The decision to proceed with spine imaging is made after a comprehensive history and trauma evaluation of the patient is performed. A computed tomography (CT) scan with sagittal and coronal plane reformations has become the primary screening tool. Flexion/extension (F/E) plain films are not recommended in the acute setting because they rarely detect pathologic motion in the acute setting and often do not adequately visualize the junctions, which account for up to 15% of cervical injuries. Evaluation of the cervical spine with CT avoids the difficulty of visualizing the occipitocervical junction and cervicothoracic junction experienced with plain radiographs. Notably, inadequate visualization has been reported as being responsible for 94% of errors leading to missed or delayed diagnosis of cervical spine injuries. Furthermore, the false-negative rate of plain spine films has been reported as high as 30%, 52%, and 14%, for cervical, thoracic, and lumbar spine injuries, respectively. Even with technically adequate plain radiographs, their sensitivity overall is only 52%, and up to 61% of injuries can be missed. CT not only provides better spatial characterization of osseous injuries but also aids in preoperative planning, if needed. A recent retrospective review of 3537 trauma patients found that helical multidetector CT (MDCT) identified 99.3% of all fractures of the cervical, thoracic, and lumbar spine. In light of the sensitivity of CT for detecting cervical spine injury, the Eastern Association of Surgery for Trauma (EAST) recommends CT as the primary screening modality.

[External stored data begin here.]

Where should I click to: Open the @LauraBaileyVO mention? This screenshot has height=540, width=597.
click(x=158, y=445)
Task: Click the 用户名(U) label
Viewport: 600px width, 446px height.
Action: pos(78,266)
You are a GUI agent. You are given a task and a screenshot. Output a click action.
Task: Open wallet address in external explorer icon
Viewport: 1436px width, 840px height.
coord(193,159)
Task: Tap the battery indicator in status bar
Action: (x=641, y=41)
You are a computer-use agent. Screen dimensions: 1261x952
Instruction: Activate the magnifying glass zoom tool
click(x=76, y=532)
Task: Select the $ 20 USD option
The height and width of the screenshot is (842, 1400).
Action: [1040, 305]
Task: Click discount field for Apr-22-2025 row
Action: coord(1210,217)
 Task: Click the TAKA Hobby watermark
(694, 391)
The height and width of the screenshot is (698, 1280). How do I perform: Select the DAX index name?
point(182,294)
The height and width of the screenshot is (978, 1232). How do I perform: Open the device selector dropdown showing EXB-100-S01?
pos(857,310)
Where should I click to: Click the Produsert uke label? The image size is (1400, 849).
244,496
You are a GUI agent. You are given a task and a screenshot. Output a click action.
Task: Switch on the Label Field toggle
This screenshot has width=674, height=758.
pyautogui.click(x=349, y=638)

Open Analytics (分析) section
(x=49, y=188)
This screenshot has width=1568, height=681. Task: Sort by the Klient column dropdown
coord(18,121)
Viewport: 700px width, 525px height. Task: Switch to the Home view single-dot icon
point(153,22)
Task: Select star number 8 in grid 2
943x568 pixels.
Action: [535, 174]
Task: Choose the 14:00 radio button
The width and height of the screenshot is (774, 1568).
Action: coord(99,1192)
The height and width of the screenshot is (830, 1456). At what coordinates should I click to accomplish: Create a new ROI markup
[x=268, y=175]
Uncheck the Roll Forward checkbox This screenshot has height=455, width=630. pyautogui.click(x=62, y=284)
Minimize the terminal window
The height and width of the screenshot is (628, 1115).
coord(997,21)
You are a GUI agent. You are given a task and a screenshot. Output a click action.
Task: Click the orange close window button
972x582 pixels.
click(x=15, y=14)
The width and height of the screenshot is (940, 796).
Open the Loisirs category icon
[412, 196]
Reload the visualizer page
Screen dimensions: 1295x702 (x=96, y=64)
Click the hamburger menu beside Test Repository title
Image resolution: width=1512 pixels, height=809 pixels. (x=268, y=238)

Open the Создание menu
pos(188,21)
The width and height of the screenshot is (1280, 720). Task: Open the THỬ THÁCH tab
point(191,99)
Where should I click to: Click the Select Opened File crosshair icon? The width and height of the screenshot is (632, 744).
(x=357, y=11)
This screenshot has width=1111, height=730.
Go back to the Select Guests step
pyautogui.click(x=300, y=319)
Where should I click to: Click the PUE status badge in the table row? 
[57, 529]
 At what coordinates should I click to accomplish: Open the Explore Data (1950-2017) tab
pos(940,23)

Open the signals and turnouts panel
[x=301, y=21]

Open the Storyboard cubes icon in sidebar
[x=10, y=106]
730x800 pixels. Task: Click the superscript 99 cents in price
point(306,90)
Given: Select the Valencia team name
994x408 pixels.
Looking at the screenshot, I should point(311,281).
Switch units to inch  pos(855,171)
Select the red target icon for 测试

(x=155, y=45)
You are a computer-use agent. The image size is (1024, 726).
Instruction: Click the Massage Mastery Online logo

In general, as long as a patient is stable from a hemodynamic perspective, high-energy polytrauma patients often get “pan-scanned” (including CT of the head, neck, chest, abdomen, and pelvis). The move to scan trauma patients in such fashion has been aided by the advent of modern low-dose CT scanners, which alleviates historical objections related to radiation dose. For a hemodynamically unstable patient, a technically well-performed lateral view of the cervical spine that clearly shows the occipitocervical junction and the cervicothoracic junction may be sufficient initial screening to enable a patient to be taken to the operating room (OR) as long as proper spinal precautions and rigid cervical orthosis are maintained. If significant malalignment is found, Gardner-Wells tongs can be placed and traction applied during the resuscitation period, followed by further imaging and treatment after the patient is stabilized. As a result, the only time a plain lateral cervical spine radiograph should be obtained in the trauma bay is in a trauma patient in extremis who is going to the OR immediately for hemorrhage control.

Although CT is tailored for detecting osseous injury, it is not as sensitive or as accurate for detecting soft tissue injuries. In addition, CT scans are obtained with the patient supine, thus eliminating the effects of physiologic loading. Magnetic resonance imaging (MRI) is the most sensitive imaging modality for evaluating soft tissues, including neural elements, ligaments, zygoapophyseal joint capsules, and intervertebral disks, all without using ionizing radiation. That being said, not every trauma patient requires an MRI. In a prospective study of patients with isolated cervical spine fractures, MRI findings did not change the treatment plan for neurologically intact patients, but it did alter the treatment plan in 25% of patients with a neurologic deficit. Given the financial cost and time needed to acquire the study, MRI is not an ideal modality to screen for spinal injuries during the acute assessment and resuscitation. The role of MRI in clearing the cervical spine is discussed in a later section of the chapter. Regardless of imaging modality, if one finds an injury at one vertebral level, the entire spine needs to be imaged to evaluate for noncontiguous spinal injuries. The reported incidence of noncontiguous spinal fractures is between 3% and 16% in adult patients and 7% in pediatric patients.